We are currently conducting a SQUEAC investigation in two townships of the Northern Rakhine State in Myanmar. We have been doing well so far but we are now facing a problem - as it seems that we will not be able to reach the minimum target sample size (n=52) of SAM children at stage 3 in one of the 2 townships. We don't have the total number so far - should be ready by tomorrow.

We conducted the small-areas surveys in 2 villages per quadrats. The initial total of quadrats was 10 but we did not manage to access 1 QDT for security reasons. Another QDT was left as the team did not find any villages within the quadrat (remote villages in the mountains).

Against this background, we thought of 2 major options :
- Option 1: we may reduce the precision (11% instead of 10) - which will decrease the sample size to 38 - which should be feasible.
- Option 2 : we may go back and sample other villages in every 8 quadrats to increase the number of SAM children and eventually reach 52. We still have a bit of time ahead to do it.
Maybe there are other options that should be considered and we did not think about.
According to your experience, what will you suggest as a way forward ?
What shall we do if we are unable to reach the minimum sample size ?

Thanks for your prompt support,
Best Regards
Géraldine

Ernest Guevarra

Valid International

Technical expert

12 Dec 2011, 11:16

Géraldine,

From your email, the following conditions seem to be the case:

1. You are confident of the exhaustivity of your surveys in each of the quadrats (i.e. all or almost all SAM cases have been found);
2. You are keen to keep your precision at ±10% as much as possible; and,
3. You have time and resources to still do some more villages

From my experience, more sample is always better (and ideal) especially if you have the time and resources for it. So, your option 2 will be my main suggestion. However, this is hinged on whether #1 above is true (exhaustivity is certain) as doing more villages in the setting of poor exhaustivity will be a waste of time. If there are any doubts on your part about this, then if you are to do option 2, you need to improve exhaustivity as well.

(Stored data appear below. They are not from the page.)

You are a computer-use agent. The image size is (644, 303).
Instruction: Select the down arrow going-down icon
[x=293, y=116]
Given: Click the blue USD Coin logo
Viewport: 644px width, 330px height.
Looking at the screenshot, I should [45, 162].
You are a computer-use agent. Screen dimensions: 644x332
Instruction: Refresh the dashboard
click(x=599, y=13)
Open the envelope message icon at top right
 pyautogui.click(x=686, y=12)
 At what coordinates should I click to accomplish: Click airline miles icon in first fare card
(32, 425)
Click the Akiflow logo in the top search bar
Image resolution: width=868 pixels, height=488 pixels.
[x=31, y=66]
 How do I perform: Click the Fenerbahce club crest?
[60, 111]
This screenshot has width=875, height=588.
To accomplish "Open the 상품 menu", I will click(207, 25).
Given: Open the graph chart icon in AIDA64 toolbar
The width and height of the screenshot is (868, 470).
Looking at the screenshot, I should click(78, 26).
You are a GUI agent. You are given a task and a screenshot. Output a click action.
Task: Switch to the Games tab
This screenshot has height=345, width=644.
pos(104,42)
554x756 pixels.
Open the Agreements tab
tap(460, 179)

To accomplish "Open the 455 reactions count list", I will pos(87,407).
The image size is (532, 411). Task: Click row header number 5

What you need to consider here then is how much more villages per quadrat should you sample for you to get the remaining number of cases to reach your minimum target of 52. Because you have done the surveys already, you are a bit more informed now of what you can expect to find per village and based on this estimate how many more villages per quadrat to sample. You can estimate this by:


# of add. villages to sample = # of additional SAM cases to find / average # of SAM cases found per village


Remember that you need to always roundup this calculation (e.g. go for the higher number of villages). In any case, you are looking at at least 1 additional village per quadrat (additional 8 villages) or more to get to your minimum target sample size.

In the occasion that you are still unable to get your target sample size, then use the sample size you reached and continue with the Bayesian conjugation and report results along with the actual precision that you have reached. A precision of up to ±15% is still acceptable. It is always more acceptable to report on your achieved precision after the survey rather than changing the premises/foundations of your sampling plan to fit/accommodate the sample size you have reached.

I hope this helps.

Mark Myatt

Consultant Epideomiologist

Frequent user

12 Dec 2011, 12:34

First ... I think that there is a confusion regarding SQUEAC terminology. A "small-area survey" is a survey used to test the hypothesis that coverage in an identified area that is (much) smaller than the entire program area is either above or below an acceptable level. The type of survey used in stage 3 of a SQUEAC investigation is a wide-area survey in the sense that it is a survey representing the entire program area.

Now ... back to you questions ...

I agree with what Ernest has to say. I have a few things to add ...

Option 1 : In terms of precision 11% rather than 10% is not a big difference. I would not be too concerned if (e.g.) a SQUEAC investigation returned a 95% CI of +/- 12% or +/- 13%. That said, 10% is the standard precision for coverage surveys of child survival interventions (after the EPI survey method).

Option 2 : You could go back if you have time and resources to do so. You could, instead, spend the available time working out how to best reform the program given all the SQUEAC findings available to you. It all depends on how precise you want the estimate to be and how you think your time and resources will be best used.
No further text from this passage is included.